There is clear consensus about this under scientists and you can find scores of scientific papers on this if you care to look for them.
If there is a glass canopy at 62-70 miles, how do you explain satellites? Why don’t they crash into that glass canopy when they are launched?
nope, wrong.
ldg has been tested to NOT be of impact origin.
tektites are still a “mystery”. no craters.
Ivory Coast tektites and Bosumtwi crater:
Koeberl et al. (1998), Petrology and geochemistry of target rocks from the Bosumtwi impact structure, Ghana,and comparison with Ivory Coast tektites. Geochimica et Cosmochimica Acta 62, 2179–2196
Georgiate/Bediasite tektites and Chesapeake Bay crater:
Koeberl et al. (1996), Impact Origin of the Chesapeake Bay Structure and the Source of the North American Tektites. Science 271, 1263-1266
Moldavite tektites and Ries & Steinheim double crater:
Von Engelhardt et al. (2005), Chemistry, small-scale inhomogeneity, and formation of moldavites as condensates from sands vaporized by the Ries impact. Geochimica et Cosmochimica Acta 69, 5611–5626
Stöffler et al. (2002), Modeling the Ries-Steinheim impact event and the formation of the moldavite strewn field. Meteoritics & Planetary Science 37, 1893-1907
Australasian tektites:
Blum et al. (1992), Neodymium and strontium isotopic study of Australasian tektites: New constraints on the provenance and age of target materials. Geochimica et Cosmochimica Acta 56, 483–492.

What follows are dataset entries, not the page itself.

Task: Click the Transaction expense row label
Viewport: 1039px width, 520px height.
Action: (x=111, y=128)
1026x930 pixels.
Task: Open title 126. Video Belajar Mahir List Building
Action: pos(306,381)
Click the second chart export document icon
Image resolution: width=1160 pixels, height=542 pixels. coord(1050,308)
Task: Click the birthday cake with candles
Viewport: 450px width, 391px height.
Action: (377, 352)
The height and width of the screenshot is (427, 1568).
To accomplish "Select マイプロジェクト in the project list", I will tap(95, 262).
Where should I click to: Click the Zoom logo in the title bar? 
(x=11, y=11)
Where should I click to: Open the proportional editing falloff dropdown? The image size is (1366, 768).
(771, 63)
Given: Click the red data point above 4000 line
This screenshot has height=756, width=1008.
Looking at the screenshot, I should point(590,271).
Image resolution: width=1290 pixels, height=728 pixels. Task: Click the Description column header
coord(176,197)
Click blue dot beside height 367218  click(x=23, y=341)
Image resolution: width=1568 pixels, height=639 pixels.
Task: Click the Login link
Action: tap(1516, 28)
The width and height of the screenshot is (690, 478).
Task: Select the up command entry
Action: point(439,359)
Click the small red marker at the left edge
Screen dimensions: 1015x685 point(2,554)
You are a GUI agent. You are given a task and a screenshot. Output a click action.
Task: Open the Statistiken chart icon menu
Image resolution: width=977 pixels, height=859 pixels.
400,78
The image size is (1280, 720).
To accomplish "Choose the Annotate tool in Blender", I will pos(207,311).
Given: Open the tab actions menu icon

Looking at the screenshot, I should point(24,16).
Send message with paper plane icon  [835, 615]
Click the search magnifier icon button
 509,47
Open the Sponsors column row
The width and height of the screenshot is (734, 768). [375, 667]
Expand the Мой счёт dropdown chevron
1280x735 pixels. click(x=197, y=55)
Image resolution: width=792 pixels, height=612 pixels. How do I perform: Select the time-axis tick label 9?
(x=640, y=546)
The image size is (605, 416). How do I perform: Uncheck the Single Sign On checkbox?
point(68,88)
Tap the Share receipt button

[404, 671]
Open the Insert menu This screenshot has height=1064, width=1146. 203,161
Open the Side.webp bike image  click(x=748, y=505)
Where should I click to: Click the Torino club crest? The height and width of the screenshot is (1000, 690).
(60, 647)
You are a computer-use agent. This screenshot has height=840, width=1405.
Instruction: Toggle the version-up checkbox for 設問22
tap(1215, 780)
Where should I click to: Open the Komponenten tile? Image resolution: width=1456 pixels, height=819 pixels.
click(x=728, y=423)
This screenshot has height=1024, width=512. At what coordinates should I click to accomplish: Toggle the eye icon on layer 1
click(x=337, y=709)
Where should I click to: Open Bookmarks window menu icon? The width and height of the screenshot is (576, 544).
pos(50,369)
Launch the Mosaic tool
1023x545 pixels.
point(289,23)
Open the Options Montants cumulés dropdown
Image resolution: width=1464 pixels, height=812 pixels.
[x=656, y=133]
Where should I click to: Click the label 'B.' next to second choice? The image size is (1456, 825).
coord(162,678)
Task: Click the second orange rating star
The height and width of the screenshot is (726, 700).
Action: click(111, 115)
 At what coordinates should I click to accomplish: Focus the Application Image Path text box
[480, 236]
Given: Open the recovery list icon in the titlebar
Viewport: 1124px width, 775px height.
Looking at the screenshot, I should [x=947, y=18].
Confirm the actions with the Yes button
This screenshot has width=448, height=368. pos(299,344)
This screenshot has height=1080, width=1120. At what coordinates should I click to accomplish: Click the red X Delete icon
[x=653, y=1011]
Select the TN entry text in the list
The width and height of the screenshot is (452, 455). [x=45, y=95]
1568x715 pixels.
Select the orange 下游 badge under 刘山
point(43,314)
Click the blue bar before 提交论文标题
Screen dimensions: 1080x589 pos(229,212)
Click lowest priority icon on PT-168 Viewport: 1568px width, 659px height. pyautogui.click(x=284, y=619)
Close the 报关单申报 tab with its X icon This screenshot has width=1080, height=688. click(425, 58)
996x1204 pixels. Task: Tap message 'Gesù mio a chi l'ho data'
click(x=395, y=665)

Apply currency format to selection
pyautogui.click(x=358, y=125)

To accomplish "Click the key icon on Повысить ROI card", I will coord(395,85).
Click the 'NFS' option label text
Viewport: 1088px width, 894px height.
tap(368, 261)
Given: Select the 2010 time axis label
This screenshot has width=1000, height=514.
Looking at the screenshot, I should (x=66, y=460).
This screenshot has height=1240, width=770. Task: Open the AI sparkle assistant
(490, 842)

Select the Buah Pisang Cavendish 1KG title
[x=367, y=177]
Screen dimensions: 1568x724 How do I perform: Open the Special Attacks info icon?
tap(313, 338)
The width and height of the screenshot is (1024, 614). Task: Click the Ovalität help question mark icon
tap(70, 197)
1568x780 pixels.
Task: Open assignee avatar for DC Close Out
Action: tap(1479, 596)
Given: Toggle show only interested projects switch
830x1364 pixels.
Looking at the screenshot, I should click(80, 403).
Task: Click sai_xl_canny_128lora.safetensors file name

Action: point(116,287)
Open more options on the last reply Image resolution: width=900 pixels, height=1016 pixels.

And these are only a few of the publications available on this topic.
Likewise, there is enough literature showing LDG contains traces of the original cosmic impactor body, have isotopic signatures similar to the North African area it occurs in, and shock-deformed quartz has been found in the area. All signs that point to an impact origin.